Convert the lines below into a numbered list, omitting any blank lines.
--- begin Supplied records ---
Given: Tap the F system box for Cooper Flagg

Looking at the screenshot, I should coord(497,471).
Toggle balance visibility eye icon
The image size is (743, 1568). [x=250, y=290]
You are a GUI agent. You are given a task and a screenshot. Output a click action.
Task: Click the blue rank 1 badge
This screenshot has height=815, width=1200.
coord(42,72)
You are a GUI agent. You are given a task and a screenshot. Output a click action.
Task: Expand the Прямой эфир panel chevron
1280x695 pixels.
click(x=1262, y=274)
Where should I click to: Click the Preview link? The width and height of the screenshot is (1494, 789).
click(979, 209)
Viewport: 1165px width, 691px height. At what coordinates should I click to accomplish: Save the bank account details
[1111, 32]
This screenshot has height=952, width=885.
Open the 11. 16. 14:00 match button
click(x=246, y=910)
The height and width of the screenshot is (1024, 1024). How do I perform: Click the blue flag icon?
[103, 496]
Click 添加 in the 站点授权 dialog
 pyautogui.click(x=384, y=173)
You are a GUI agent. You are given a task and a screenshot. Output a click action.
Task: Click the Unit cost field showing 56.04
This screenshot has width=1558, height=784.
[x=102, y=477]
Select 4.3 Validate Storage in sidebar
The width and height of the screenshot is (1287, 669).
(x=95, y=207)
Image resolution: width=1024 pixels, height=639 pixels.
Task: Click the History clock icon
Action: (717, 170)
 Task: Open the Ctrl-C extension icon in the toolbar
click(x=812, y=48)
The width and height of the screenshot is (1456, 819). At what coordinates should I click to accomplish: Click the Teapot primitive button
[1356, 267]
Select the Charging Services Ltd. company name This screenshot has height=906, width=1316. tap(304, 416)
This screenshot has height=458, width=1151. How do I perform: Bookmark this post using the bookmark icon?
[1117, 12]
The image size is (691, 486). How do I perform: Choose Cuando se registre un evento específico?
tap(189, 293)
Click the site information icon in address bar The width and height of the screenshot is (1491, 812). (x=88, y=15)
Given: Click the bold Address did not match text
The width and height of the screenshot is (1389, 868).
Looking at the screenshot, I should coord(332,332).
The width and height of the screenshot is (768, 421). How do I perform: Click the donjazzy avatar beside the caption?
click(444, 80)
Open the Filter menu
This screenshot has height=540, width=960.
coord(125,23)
--- end Supplied records ---
§ Answer in full:
1. Given: Tap the F system box for Cooper Flagg
2. Looking at the screenshot, I should coord(497,471).
3. Toggle balance visibility eye icon
4. The image size is (743, 1568). [x=250, y=290]
5. You are a GUI agent. You are given a task and a screenshot. Output a click action.
6. Task: Click the blue rank 1 badge
7. This screenshot has height=815, width=1200.
8. coord(42,72)
9. You are a GUI agent. You are given a task and a screenshot. Output a click action.
10. Task: Expand the Прямой эфир panel chevron
11. 1280x695 pixels.
12. click(x=1262, y=274)
13. Where should I click to: Click the Preview link? The width and height of the screenshot is (1494, 789).
14. click(979, 209)
15. Viewport: 1165px width, 691px height. At what coordinates should I click to accomplish: Save the bank account details
16. [1111, 32]
17. This screenshot has height=952, width=885.
18. Open the 11. 16. 14:00 match button
19. click(x=246, y=910)
20. The height and width of the screenshot is (1024, 1024). How do I perform: Click the blue flag icon?
21. [103, 496]
22. Click 添加 in the 站点授权 dialog
23.  pyautogui.click(x=384, y=173)
24. You are a GUI agent. You are given a task and a screenshot. Output a click action.
25. Task: Click the Unit cost field showing 56.04
26. This screenshot has width=1558, height=784.
27. [x=102, y=477]
28. Select 4.3 Validate Storage in sidebar
29. The width and height of the screenshot is (1287, 669).
30. (x=95, y=207)
31. Image resolution: width=1024 pixels, height=639 pixels.
32. Task: Click the History clock icon
33. Action: (717, 170)
34.  Task: Open the Ctrl-C extension icon in the toolbar
35. click(x=812, y=48)
36. The width and height of the screenshot is (1456, 819). At what coordinates should I click to accomplish: Click the Teapot primitive button
37. [1356, 267]
38. Select the Charging Services Ltd. company name This screenshot has height=906, width=1316. tap(304, 416)
39. This screenshot has height=458, width=1151. How do I perform: Bookmark this post using the bookmark icon?
40. [1117, 12]
41. The image size is (691, 486). How do I perform: Choose Cuando se registre un evento específico?
42. tap(189, 293)
43. Click the site information icon in address bar The width and height of the screenshot is (1491, 812). (x=88, y=15)
44. Given: Click the bold Address did not match text
45. The width and height of the screenshot is (1389, 868).
46. Looking at the screenshot, I should coord(332,332).
47. The width and height of the screenshot is (768, 421). How do I perform: Click the donjazzy avatar beside the caption?
48. click(444, 80)
49. Open the Filter menu
50. This screenshot has height=540, width=960.
51. coord(125,23)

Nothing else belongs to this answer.